(Data extracted from a collection)
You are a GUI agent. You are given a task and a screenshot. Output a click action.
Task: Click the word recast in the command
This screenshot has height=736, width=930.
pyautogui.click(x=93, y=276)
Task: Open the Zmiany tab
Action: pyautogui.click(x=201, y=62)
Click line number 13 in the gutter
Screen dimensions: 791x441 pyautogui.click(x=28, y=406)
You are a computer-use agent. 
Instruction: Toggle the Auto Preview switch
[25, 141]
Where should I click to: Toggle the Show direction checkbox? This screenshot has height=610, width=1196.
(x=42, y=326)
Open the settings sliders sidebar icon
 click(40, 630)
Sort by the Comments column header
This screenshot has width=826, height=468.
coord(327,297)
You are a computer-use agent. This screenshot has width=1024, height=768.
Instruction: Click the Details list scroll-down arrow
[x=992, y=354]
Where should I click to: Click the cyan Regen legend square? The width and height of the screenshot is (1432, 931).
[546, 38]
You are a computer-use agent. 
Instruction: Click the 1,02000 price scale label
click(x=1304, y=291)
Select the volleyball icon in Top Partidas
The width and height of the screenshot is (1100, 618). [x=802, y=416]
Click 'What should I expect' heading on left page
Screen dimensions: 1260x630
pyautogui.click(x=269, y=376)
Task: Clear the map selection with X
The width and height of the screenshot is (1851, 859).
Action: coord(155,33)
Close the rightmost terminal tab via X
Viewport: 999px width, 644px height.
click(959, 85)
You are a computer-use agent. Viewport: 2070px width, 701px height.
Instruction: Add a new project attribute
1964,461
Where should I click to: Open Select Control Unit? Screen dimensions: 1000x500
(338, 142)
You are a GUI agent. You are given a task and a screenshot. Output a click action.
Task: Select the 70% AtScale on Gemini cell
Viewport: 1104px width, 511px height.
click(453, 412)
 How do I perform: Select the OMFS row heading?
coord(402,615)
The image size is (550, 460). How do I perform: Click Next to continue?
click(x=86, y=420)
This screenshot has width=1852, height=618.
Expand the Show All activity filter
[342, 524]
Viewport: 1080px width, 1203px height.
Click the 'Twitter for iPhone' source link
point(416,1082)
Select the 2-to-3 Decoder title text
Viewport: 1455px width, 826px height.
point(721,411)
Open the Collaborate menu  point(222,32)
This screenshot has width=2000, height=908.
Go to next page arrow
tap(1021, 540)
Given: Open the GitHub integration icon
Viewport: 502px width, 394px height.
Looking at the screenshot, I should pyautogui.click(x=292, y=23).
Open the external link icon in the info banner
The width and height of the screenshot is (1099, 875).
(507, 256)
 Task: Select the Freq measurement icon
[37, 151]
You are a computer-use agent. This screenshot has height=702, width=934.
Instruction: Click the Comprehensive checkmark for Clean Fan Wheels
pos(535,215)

**TASK TO CARRY OUT:**
The number of lines in the entries holding the word "computer" is what is needed. Supply that number only.

**ANSWER BOX:**
5